The 180

Hypnosis in medicine: no chickens involved

Neuroscientist (and magician!) Amir Raz explains why he wants more medical professionals to put hypnosis in their toolkit.
Raz says that hypnosis has the potential to help ease anxiety and even pain in settings such as the dentist. (Getty Images/ Gustav Dejert)

When you think about hypnosis, it's easy to picture someone being made to look silly on stage or perhaps to draw on a cultural reference like this:

A scene from the Manchurian Candidate where Raymond Shaw strangles a comrade at the instruction of the hypnotist. Raz says that people's perceptions of hypnosis are deeply rooted in Hollywood depictions. (Corbis via Getty Images)

It's unlikely you picture this: 

An image of a dentist's explorer tool reflecting in a patient's mouth.
Hypnosis can be a useful tool to help anxious dentistry patients. (Getty Images)

But former magician and current neuroscientist, Amir Raz wants people to start thinking of hypnosis scientifically and in medicine. 

Raz, the Canada Research Chair in Cognitive Neuroscience of Attention at McGill University, says there is potential for hypnosis in clinical settings if the stigma around it can be overcome. 

Raz spoke to 180 host Jim Brown about why he thinks the scientific community should  embrace hypnosis.This interview has been condensed for length and clarity.

For members of the general public… what don't we get about hypnosis?

I think most people don't get the most basic separation between stage hypnosis and what we call psychological hypnosis medical hypnosis. Stage hypnosis has very little to do with the kind of hypnosis that we do in a hospital setting or a dentistry type of context. Stage hypnosis is all about bringing somebody on stage who is going to perform for the entertainment of the audience. There is an unwritten agreement when  you go on stage that you're going to be ridiculed in order to entertain maybe yourself but certainly the people who are there. When you're going into a medical setting, hypnosis is used in a completely different context where by first of all there's no audience, and you're usually going in with an acute condition that needs resolution.

Amir Raz wants the medical community to start embracing the use of hypnosis. (Provided)

For people who haven't encountered it yet, can you give some specific examples of the use of hypnosis in medicine?

Hypnosis can be used in a number of ways. First of all, hypnosis is very effective with children, particularly children who are very anxious either pre surgery or post surgery, children who are about to go through a medical procedure dealing with pain. It's a very good way to counteract anxiety. It's excellent for things that have to do with certain skin conditions that are related to mental states, if it's eczema, if it's a particular kind of warts… and so on and so forth. The main idea is that what you can do is that you can bring about all kinds of very subtle and sometimes not so subtle physiological changes as a result of changing  the mind set or mental state of the person.

How should it be used?

First of all,  hypnosis is a non pharmacological intervention, it does not require drugs and as a result when it's in the hands of a trained professional, most people will experience nothing unusual other than thinking that they're going through or listening to some kind of a narrative, or engaging in some kind of conversation or being asked to daydream or relax or something like that. On top of that, when we're talking about side effects, when we're talking about potentially detrimental things that could go wrong, in the hands of a proficient professional, this is extremely unlikely. The third thing is that it's quite available and would be a good thing to use for a wide range of patients who would otherwise just take some kind of a drug. So in this particular context, it's quite clear that with hypnosis that you can often achieve things that would be difficult to achieve with other techniques that  are slightly more pharmacological or invasive.

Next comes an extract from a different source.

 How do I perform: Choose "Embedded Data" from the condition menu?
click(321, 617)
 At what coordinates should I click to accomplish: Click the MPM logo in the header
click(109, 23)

So if hypnosis is potentially such a great tool, why isn't it being used more?

I think the resistance to hypnosis is just like the the resistance to many new things or things that sort of reek of an alternative whiff. Hypnosis has been around for a fairly long time but the scientific study of hypnosis is relatively recent.The other thing is that historically many of the studies that people performed were quite weak methodologically and as a result hypnosis suffered not just from a checkered history when it comes to folklore and parlour magic, it also suffered from some medical lacuna. There was medical lacuna in the literature where people sort of reported all kinds of case studies and things that were not fully substantiated and as a result the scientific community, justifiably so,had a knee jerk reaction to that.